Train hopping is for those who need it. Give it respect and don't treat it
like a sport or touristy thing.

Story time... More than a score of years ago I was a young man traveling south
from Seattle with a group of other kids. And old hand (I'll call him Jim) took
us under his wing and showed us a bit of the ropes, how to ride the rails. The
train folks are pretty old school. Level-headed, and not unkind.

At one point we stopped on a siding. Before long an older man in overalls and
a cap came down, walking the line. He could have walked out of a 100-year old
photo. We kids were spooked and hid in the back of the car, but Jim just sat
calmly in the open cargo door, in plain sight, and waited for the train man to
reach us. When he saw us he was very calm and quiet, he greeted Jim and they
had a very mellow and civil little conversation. Before he left to check the
rest of the train, he picked up a rusted old loose train spike from the ground
and showed us how to use it to spike open the cargo door so it wouldn't be
able to slide shut and trap us or injure us.

At a yard near Tacoma we tried to jump on a slow-moving train and the bulls
stopped us. They were pretty kind considering, and they said that if we had
been boarding a stopped train they wouldn't have bothered us, but a few weeks
earlier a guy had tried to hop a moving train and tripped and fell and lost
both of his legs, and that's why they stopped us that night, they said. Jim
had a warrant out for some BS so they took him in. The next morning we tried
to go see him but none of us knew his last name so the (very friendly and
sympathetic) officer at the station's front desk couldn't tell us anything
about him. We had to leave and I never saw him again. (Way before cell phones
were common. Feels like 1800's now.)

I remember getting rained on while riding on some tanker cars. They have these
niches in the bulkheads at each end that are just large enough for one or two
people to curl up in. We took turns in there with the rest of us huddled
around to try to block the rain. It might sound crazy but it was a lot of fun.

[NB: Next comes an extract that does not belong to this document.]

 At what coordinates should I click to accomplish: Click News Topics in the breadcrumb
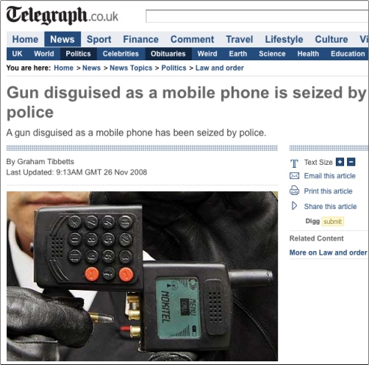131,68
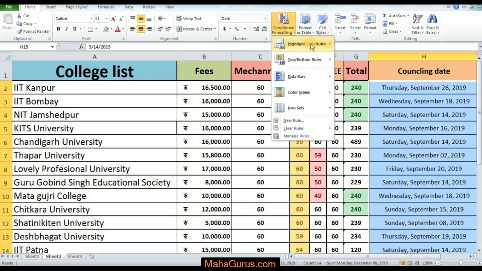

But I can't recommend it as an adventure. Visit the Grand Canyon, or volunteer
in a remote place, or something if you want adventure. Train hopping is for
those who need it. The old school respect and kindness that passed between the
train folks and a group a homeless kids trying to travel hundreds of miles
with no money was one of those secular sacred things that deserves respect.
Trains are awesome.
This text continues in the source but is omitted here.